What is needed :: Set down, exactly and with nothing added, the lines running from the one that holds "You are a GUI" to the final line of the records. Pictures stay out of the copy.

Saved entries ::
^^^^^^^^^^^^^^^^
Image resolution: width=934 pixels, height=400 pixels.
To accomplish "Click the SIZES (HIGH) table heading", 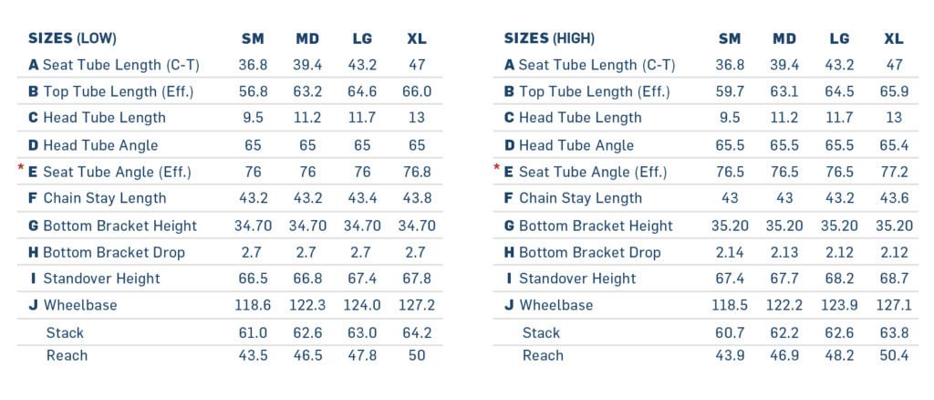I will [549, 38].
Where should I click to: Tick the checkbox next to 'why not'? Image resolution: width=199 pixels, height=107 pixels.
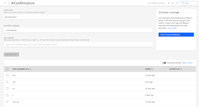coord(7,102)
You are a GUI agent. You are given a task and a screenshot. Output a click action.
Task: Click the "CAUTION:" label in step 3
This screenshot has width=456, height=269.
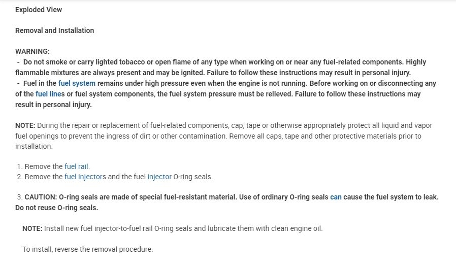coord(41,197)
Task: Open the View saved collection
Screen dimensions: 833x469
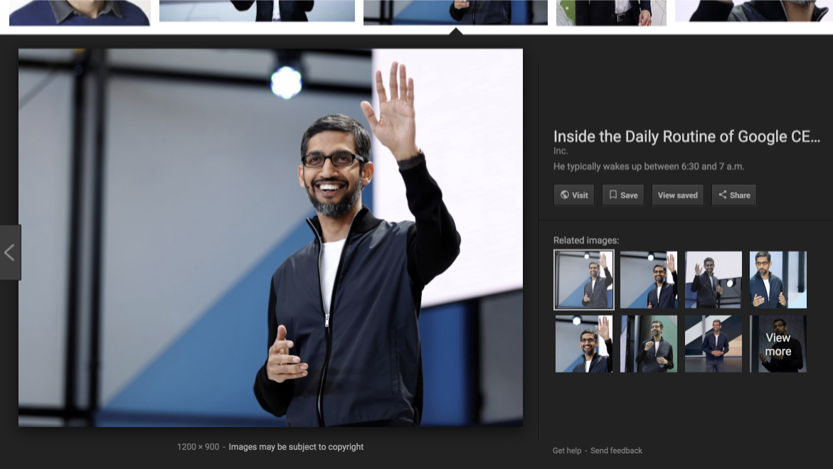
^^^^^^^^^^^^^^^^
Result ::
You are a GUI agent. You are given a task and a screenshot. Output a click action.
Task: Click the "CAUTION:" label in step 3
This screenshot has width=456, height=269.
coord(41,197)
Task: Open the View saved collection
Screen dimensions: 833x469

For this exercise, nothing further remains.